Please set out each line of the material below as a JSON list of strings, one string per line, leaving out blank lines.

= = = = =

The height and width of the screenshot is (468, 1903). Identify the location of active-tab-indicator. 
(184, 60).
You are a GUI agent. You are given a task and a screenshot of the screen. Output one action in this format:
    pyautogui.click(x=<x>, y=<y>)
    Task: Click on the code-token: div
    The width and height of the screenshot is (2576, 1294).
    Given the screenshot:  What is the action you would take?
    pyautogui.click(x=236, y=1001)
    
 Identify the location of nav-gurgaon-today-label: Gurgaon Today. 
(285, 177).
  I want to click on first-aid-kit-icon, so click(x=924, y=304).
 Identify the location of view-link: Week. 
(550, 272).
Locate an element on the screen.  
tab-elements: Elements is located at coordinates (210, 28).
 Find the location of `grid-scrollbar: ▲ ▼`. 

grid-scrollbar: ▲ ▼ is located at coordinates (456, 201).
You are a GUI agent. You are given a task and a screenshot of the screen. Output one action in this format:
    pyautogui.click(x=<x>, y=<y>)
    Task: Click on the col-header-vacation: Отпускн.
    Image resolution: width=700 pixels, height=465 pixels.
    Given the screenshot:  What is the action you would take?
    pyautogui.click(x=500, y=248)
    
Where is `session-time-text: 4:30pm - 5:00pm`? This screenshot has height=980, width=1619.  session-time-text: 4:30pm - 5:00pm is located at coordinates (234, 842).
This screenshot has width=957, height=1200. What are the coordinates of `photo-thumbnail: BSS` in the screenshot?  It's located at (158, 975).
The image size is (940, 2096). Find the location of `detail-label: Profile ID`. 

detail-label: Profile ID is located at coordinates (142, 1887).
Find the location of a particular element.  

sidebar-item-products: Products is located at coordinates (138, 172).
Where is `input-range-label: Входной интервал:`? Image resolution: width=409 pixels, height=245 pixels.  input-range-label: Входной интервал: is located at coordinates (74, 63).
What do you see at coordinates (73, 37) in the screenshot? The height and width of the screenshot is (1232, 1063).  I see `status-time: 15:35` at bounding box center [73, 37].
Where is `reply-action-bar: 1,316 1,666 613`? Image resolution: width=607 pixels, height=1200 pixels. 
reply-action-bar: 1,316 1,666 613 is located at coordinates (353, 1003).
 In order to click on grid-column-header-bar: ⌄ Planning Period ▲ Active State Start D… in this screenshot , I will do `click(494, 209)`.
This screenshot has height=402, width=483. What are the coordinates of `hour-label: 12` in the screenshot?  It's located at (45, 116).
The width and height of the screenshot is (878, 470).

= = = = =

• _Finished exercise_:
[
  "The height and width of the screenshot is (468, 1903). Identify the location of active-tab-indicator. ",
  "(184, 60).",
  "You are a GUI agent. You are given a task and a screenshot of the screen. Output one action in this format:",
  "    pyautogui.click(x=<x>, y=<y>)",
  "    Task: Click on the code-token: div",
  "    The width and height of the screenshot is (2576, 1294).",
  "    Given the screenshot:  What is the action you would take?",
  "    pyautogui.click(x=236, y=1001)",
  " Identify the location of nav-gurgaon-today-label: Gurgaon Today. ",
  "(285, 177).",
  "  I want to click on first-aid-kit-icon, so click(x=924, y=304).",
  " Identify the location of view-link: Week. ",
  "(550, 272).",
  "Locate an element on the screen.  ",
  "tab-elements: Elements is located at coordinates (210, 28).",
  " Find the location of `grid-scrollbar: ▲ ▼`. ",
  "grid-scrollbar: ▲ ▼ is located at coordinates (456, 201).",
  "You are a GUI agent. You are given a task and a screenshot of the screen. Output one action in this format:",
  "    pyautogui.click(x=<x>, y=<y>)",
  "    Task: Click on the col-header-vacation: Отпускн.",
  "    Image resolution: width=700 pixels, height=465 pixels.",
  "    Given the screenshot:  What is the action you would take?",
  "    pyautogui.click(x=500, y=248)",
  "Where is `session-time-text: 4:30pm - 5:00pm`? This screenshot has height=980, width=1619.  session-time-text: 4:30pm - 5:00pm is located at coordinates (234, 842).",
  "This screenshot has width=957, height=1200. What are the coordinates of `photo-thumbnail: BSS` in the screenshot?  It's located at (158, 975).",
  "The image size is (940, 2096). Find the location of `detail-label: Profile ID`. ",
  "detail-label: Profile ID is located at coordinates (142, 1887).",
  "Find the location of a particular element.  ",
  "sidebar-item-products: Products is located at coordinates (138, 172).",
  "Where is `input-range-label: Входной интервал:`? Image resolution: width=409 pixels, height=245 pixels.  input-range-label: Входной интервал: is located at coordinates (74, 63).",
  "What do you see at coordinates (73, 37) in the screenshot? The height and width of the screenshot is (1232, 1063).  I see `status-time: 15:35` at bounding box center [73, 37].",
  "Where is `reply-action-bar: 1,316 1,666 613`? Image resolution: width=607 pixels, height=1200 pixels. ",
  "reply-action-bar: 1,316 1,666 613 is located at coordinates (353, 1003).",
  " In order to click on grid-column-header-bar: ⌄ Planning Period ▲ Active State Start D… in this screenshot , I will do `click(494, 209)`.",
  "This screenshot has height=402, width=483. What are the coordinates of `hour-label: 12` in the screenshot?  It's located at (45, 116).",
  "The width and height of the screenshot is (878, 470)."
]